Cardiovascular autonomic dysfunction may contribute to vascular abnormalities, but its relationship with arterial stiffness across different glucose metabolism states remains incompletely understood. A cross-sectional analysis from the Maastricht Study, published in BMJ Open Diabetes Research & Care, evaluated the association between heart rate variability (HRV) and arterial stiffness among adults with varying glucose metabolism status.
Cardiovascular autonomic function was assessed using HRV indices derived from 24-hour electrocardiogram recordings. Time-domain and frequency-domain HRV metrics were summarized as standardized z-scores. Aortic stiffness was evaluated using carotid-femoral pulse wave velocity (PWV), while carotid stiffness was assessed by carotid artery distensibility (CD). Multiple linear regression models examined these associations with adjustment for demographic characteristics, lifestyle factors, and cardiovascular risk factors.
PWV data were available for 3,673 participants and CD data for 1,802 participants. The median age was 60 years (25th–75th percentile 53-66), 51% were women, and 20% had type 2 diabetes. Lower HRV was associated with greater aortic stiffness. Per SD lower time-domain and frequency-domain HRV z-scores were each associated with 2.8% higher PWV (95% CI 2.1%-3.4% and 2.1%-3.5%).

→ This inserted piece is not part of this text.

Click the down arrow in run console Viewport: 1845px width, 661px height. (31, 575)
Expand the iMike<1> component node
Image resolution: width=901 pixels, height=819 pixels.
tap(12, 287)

Similar patterns were observed for carotid stiffness. Per SD lower HRV was associated with 3.2% and 3.1% lower CD for time-domain and frequency-domain measures, respectively. The magnitude of these associations was greater among individuals with prediabetes and type 2 diabetes than among those with normal glucose metabolism. Statistical interaction by glucose metabolism status was observed (p <0.01 for prediabetes and <0.05 to <0.10 for type 2 diabetes). These findings indicate that cardiovascular autonomic dysfunction corresponds with greater arterial stiffness, particularly in individuals with dysglycemia.